When you tune Garbage collection performance, you are not only improving Garbage collection pause time but also the overall application’s response time and reducing cloud computing cost. Recently we helped to tune the Garbage collection behavior of a popular application. Just by making a minor change, it resulted in a dramatic improvement. Let’s discuss this garbage collection tuning success story in this post.
Garbage Collection KPIs
There is a famous saying that ‘you can’t optimize something that you can’t measure‘. When it comes to garbage collection tuning there are only 3 primary Key Performance Indicators (KPIs) that you should be focusing upon:
a. GC Pause Time
b. GC Throughput
c. CPU consumption
When garbage collection runs, it pauses your application. ‘GC Pause time’ indicates the time your application is pausing during a garbage collection event. This metric is studied in seconds or milliseconds.

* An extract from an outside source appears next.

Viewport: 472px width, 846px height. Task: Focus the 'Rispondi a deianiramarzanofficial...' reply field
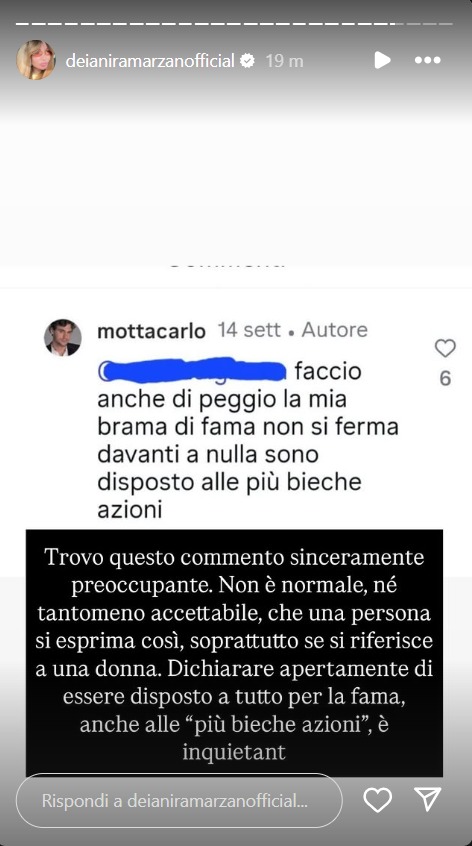tap(179, 801)
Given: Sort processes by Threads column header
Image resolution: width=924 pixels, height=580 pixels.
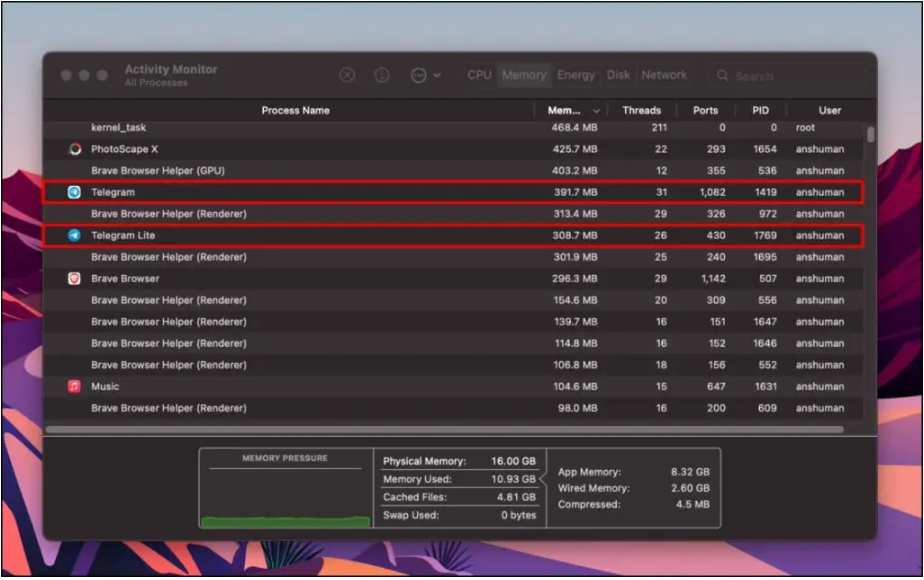Looking at the screenshot, I should [x=641, y=111].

‘GC Throughput’ indicates the total amount of time your application spends in processing customer transactions vs the total amount of time it spends in processing garbage collection activity. This metric is studied in Percentage. For example, if someone says his application’s GC throughput is 98%, it indicates the application is spending 98% of its time in processing customer activity and the remaining 2% of the time in processing Garbage Collection activity.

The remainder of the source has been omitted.